- Born: 24 July 1890 Tengen, Grand Duchy of Baden
- Died: 20 May 1917 (aged 26) Lessincourt, France
- Allegiance: German Empire
- Branch: Imperial German Air Service
- Rank: Leutnant (Second Lieutenant)
- Unit: Feldflieger Abteilung 110; Feldflieger Abteilung 10 Jagdstaffel 9
- Awards: Prussia: Iron Cross First and Second Class; Baden: Silver Military Karl-Friedrich Merit Medal; Baden: Military Karl-Friedrich Merit Order

= Hermann Pfeiffer =

German World War I flying ace

Leutnant Hermann Pfeiffer (24 July 1890 – 20 May 1917) IC was a German World War I flying ace credited with eleven aerial victories.

==World War I military service==

Pfeiffer joined the German army on 1 October 1913. He rose to Unteroffizier in the 114th Bavarian Infantry Regiment. He won an Iron Cross Second Class in May 1915. He then transferred to aviation, and in July, he began pilot training. Once qualified, he was posted to Feldflieger Abteilung 110, where he was promoted to Vizefeldwebel on 11 July 1916. Later that month, he transferred to Feldflieger Abteilung 10, to fly single-seated Fokker fighters. He came under the command of Kurt Student.
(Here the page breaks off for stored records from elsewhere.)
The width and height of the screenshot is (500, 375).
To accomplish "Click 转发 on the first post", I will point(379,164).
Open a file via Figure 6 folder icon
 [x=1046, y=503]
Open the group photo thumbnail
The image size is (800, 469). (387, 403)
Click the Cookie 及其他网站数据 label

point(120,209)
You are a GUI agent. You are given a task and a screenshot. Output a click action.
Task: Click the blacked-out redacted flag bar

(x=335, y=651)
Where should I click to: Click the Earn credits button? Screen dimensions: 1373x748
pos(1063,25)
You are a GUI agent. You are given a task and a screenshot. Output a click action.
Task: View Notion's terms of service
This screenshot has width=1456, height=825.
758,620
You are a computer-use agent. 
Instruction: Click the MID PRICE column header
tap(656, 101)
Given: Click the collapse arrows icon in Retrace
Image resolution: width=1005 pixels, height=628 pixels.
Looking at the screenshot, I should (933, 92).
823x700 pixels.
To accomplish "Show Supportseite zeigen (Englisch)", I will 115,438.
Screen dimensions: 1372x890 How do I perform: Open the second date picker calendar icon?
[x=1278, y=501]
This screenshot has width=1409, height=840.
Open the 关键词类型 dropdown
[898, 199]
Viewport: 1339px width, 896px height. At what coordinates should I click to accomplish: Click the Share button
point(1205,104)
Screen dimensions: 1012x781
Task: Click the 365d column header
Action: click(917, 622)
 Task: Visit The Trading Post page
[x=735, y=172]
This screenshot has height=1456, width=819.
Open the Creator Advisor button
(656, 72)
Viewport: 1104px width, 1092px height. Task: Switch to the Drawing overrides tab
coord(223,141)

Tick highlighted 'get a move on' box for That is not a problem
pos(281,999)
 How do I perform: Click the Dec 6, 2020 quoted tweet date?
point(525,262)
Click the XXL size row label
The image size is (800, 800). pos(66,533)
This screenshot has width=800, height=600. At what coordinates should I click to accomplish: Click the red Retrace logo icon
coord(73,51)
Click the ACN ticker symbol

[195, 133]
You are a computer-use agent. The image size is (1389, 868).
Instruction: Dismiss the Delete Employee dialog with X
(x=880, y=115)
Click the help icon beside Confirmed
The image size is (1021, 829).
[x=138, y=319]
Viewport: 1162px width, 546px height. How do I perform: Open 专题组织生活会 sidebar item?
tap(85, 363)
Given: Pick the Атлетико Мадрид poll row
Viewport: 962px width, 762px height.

Pfeiffer shot down a Caudron on 6 August 1916. Four days later, he received the Iron Cross First Class as a consequence. On 24 August, 2 and 26 September, he shot down a Caudron apiece. On 7 October, Feldflieger Abteilung 10 morphed into Jagdstaffel 9. Pfeiffer continued to shoot down enemy planes, tallying seven more between 10 November 1916 and 14 May 1917. During this stretch, he also received two decorations from his native Baden, as well as being commissioned on 21 November 1916.

On 20 May 1917, Hermann Pfeiffer died during the test flight of a captured Nieuport fighter.